Lead the technical direction of full-stack systems in a high-stakes environment where reliability and correctness are non-negotiable. As a Staff Full Stack Engineer, you will own architectural decisions, drive AI integration across engineering workflows, and ensure systems operate securely in nuclear and utility settings—both in the cloud and on isolated networks.
What You'll Do
- Lead design and code reviews for distributed systems, focusing on safety, maintainability, and typed interface contracts.
- Architect resilient backend services with retry logic, circuit breakers, dead-letter queues, and backpressure controls.
- Build and scale AI-powered features—from retrieval pipelines to secure on-prem deployments—and integrate them into existing engineering tooling.
- Diagnose and resolve production incidents, including deep dives into error tracking, performance issues, and infrastructure failures.
- Implement automated patterns for testing, code review, log analysis, and postmortem generation using AI assistance.
- Define safe, auditable uses of AI copilots across development workflows, balancing speed with compliance and traceability.
- Establish SLOs, error budgets, and telemetry standards that support compliance with SOC 2 and ISO 27001 frameworks.
- Collaborate with cybersecurity teams to enforce least-privilege access, identity management, and audit logging.
- Coach engineers through complex challenges, promoting a culture of precision, safety, and disciplined innovation.
- Run incident simulations, root cause analyses, and resilience testing to strengthen system readiness.
What We Require
- Proven experience delivering software in regulated or safety-critical domains such as energy, healthcare, or industrial systems.
- Strong hands-on skills in debugging distributed systems, designing APIs, and managing infrastructure topologies.
- Deep commitment to correctness—evident in practices like idempotent jobs, safe schema migrations, and secure deployment pipelines.
- Ability to communicate clearly during high-pressure incidents and guide teams toward resolution.
- Experience working across engineering, security, product, and operations to deliver mission-critical solutions.

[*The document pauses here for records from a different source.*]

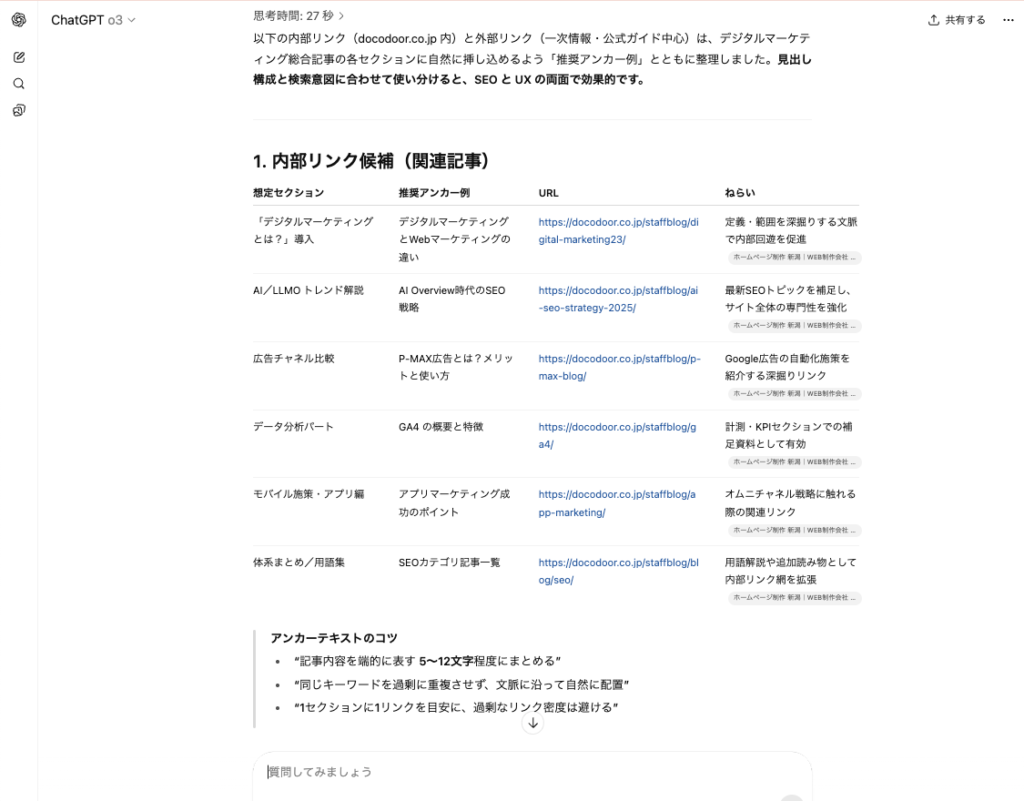
Task: Open the ellipsis options menu top right
Action: coord(1008,19)
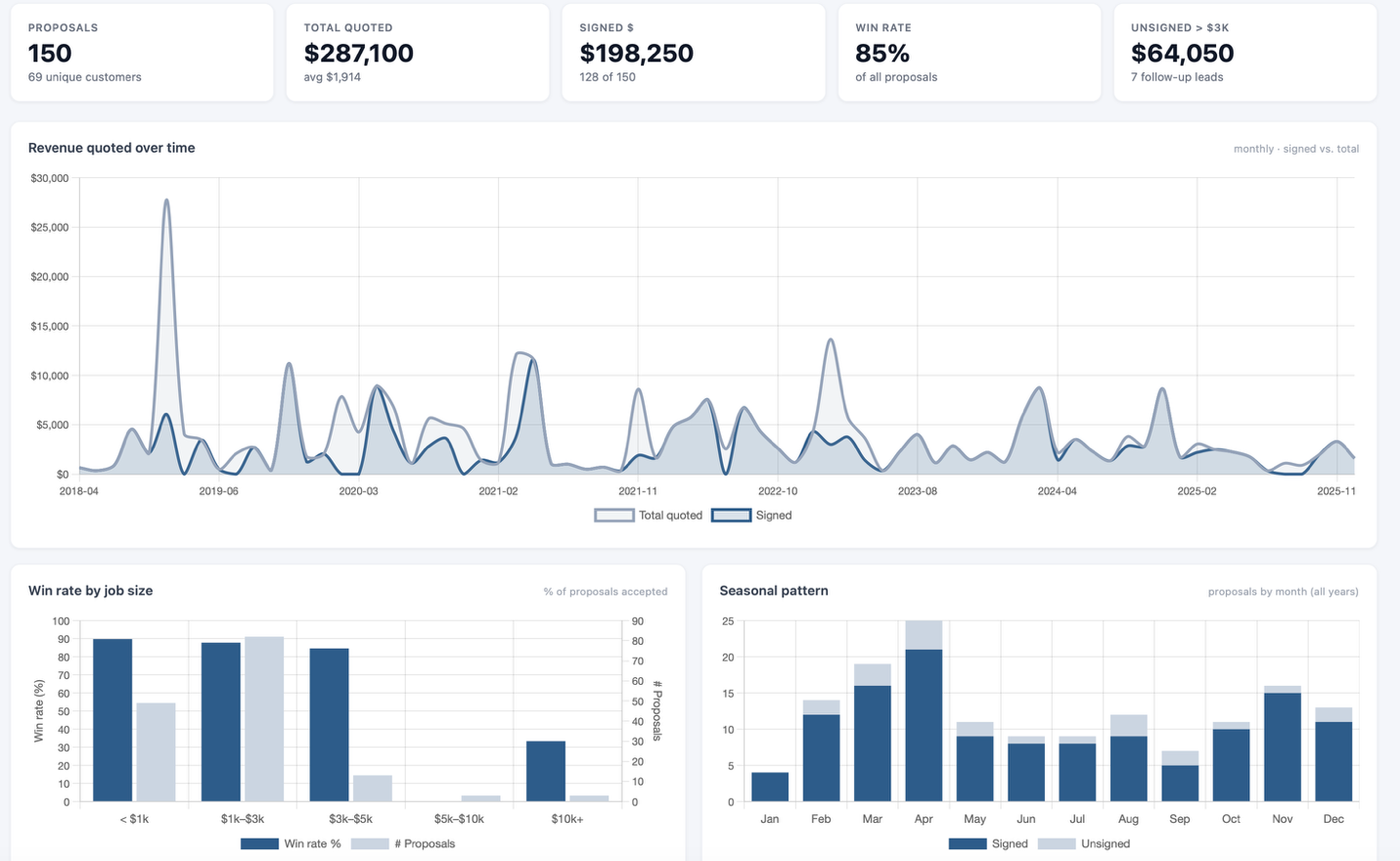
Task: Click the January bar in Seasonal pattern
Action: point(770,788)
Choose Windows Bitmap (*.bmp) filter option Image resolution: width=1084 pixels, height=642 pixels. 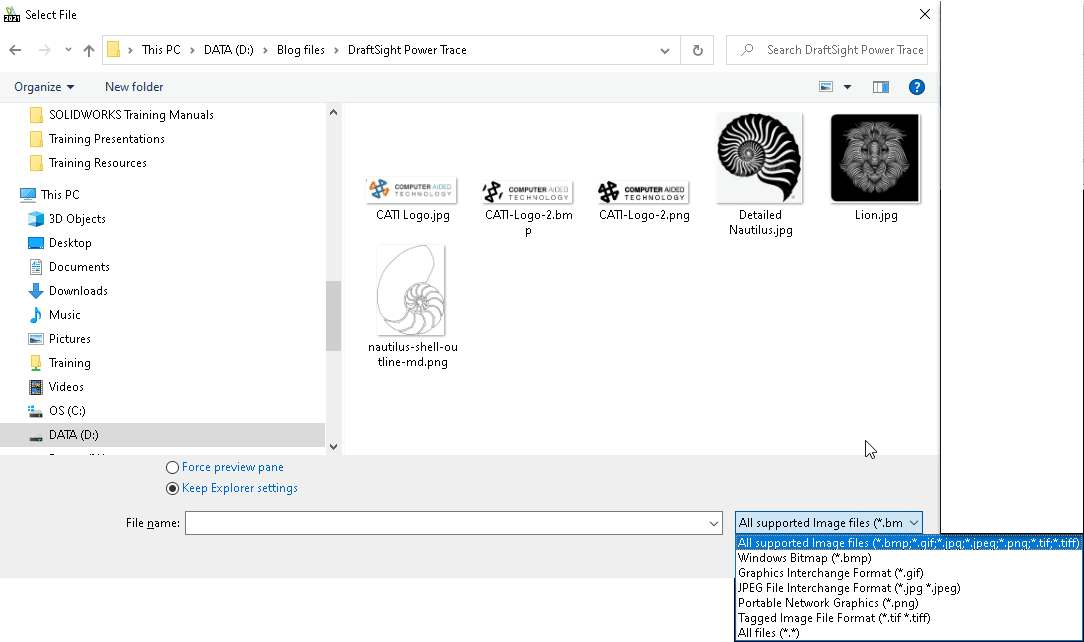coord(804,558)
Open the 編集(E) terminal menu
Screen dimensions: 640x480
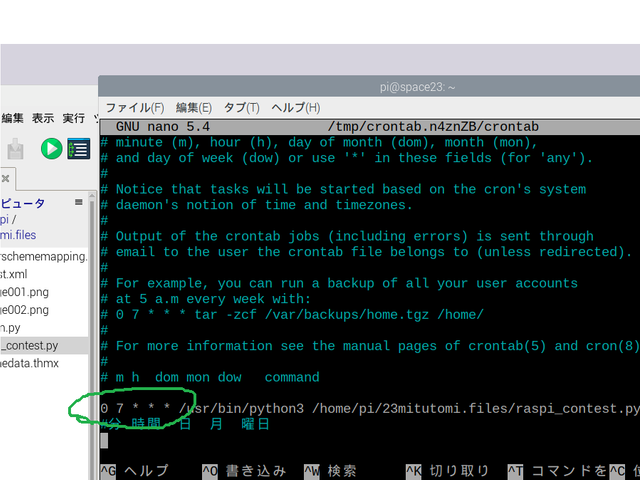click(194, 108)
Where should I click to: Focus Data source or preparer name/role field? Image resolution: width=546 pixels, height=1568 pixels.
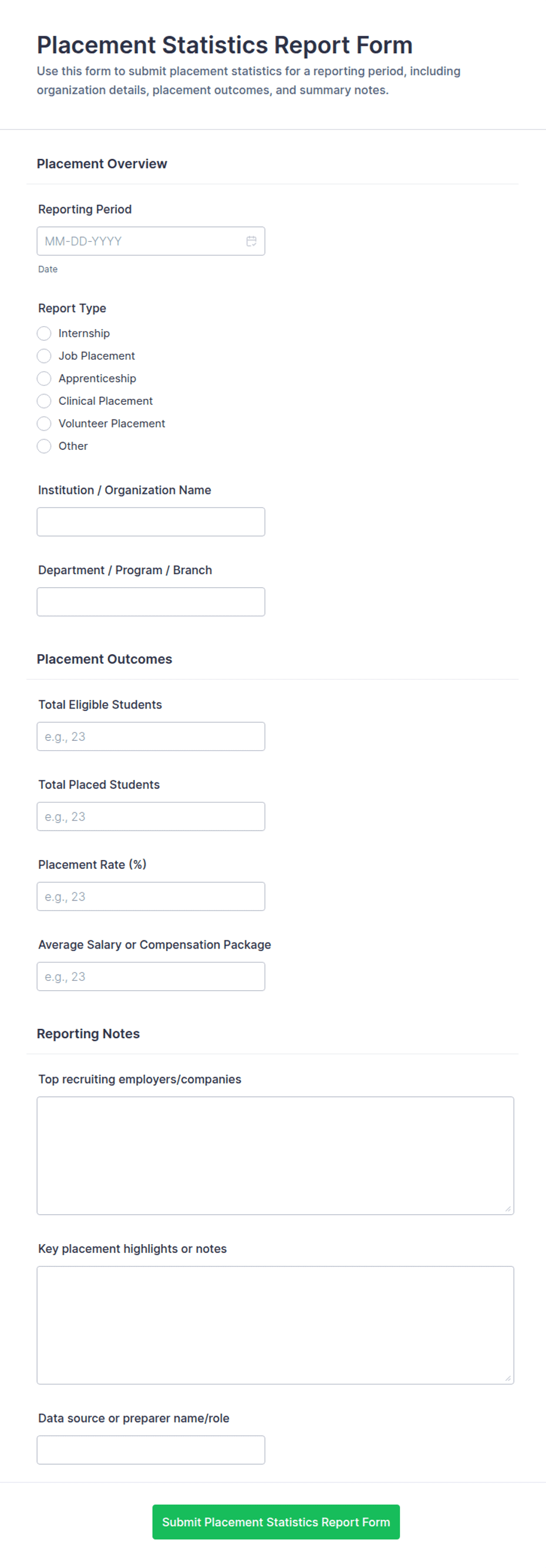[150, 1450]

- U.S. citizenship or permanent residency due to Department of Energy export control requirements.
Preferred Background
- Experience with retrieval-augmented generation (RAG), vector search, feature stores, or LLM operations including prompt management and evaluation.
- Familiarity with nuclear or utility industry systems such as Maximo or DevonWay.
- Background in compliance frameworks like SOC 2 or ISO 27001.
- Integration experience with Microsoft 365, enterprise identity providers, or operational data platforms.
Technology Environment
Our stack includes React, Python, FastAPI, PostgreSQL, Redis, RabbitMQ, Celery, Docker, Kubernetes, and CI/CD via GitHub Actions. We monitor with Sentry, Netdata, and OpenTelemetry, test with PyTest and Cypress, and enforce security through SBOM scanning, secrets management, hardened images, and secure update channels. Fleet telemetry, backup systems, and disaster recovery runbooks ensure operational continuity.
Work Model
This is a hybrid role based at our Phoenix headquarters, with at least 80% in-office presence and one designated remote day per week (typically Wednesday). The position supports critical infrastructure, requiring alignment with on-site operations and compliance protocols.
Compensation & Benefits
Salary ranges from $200,000 to $230,000, with an equity grant between 0.05% and 0.25%. We offer unlimited paid time off and comprehensive health, dental, and vision coverage. Engineering culture emphasizes technical rigor, cross-domain collaboration, and responsible adoption of AI in high-consequence environments.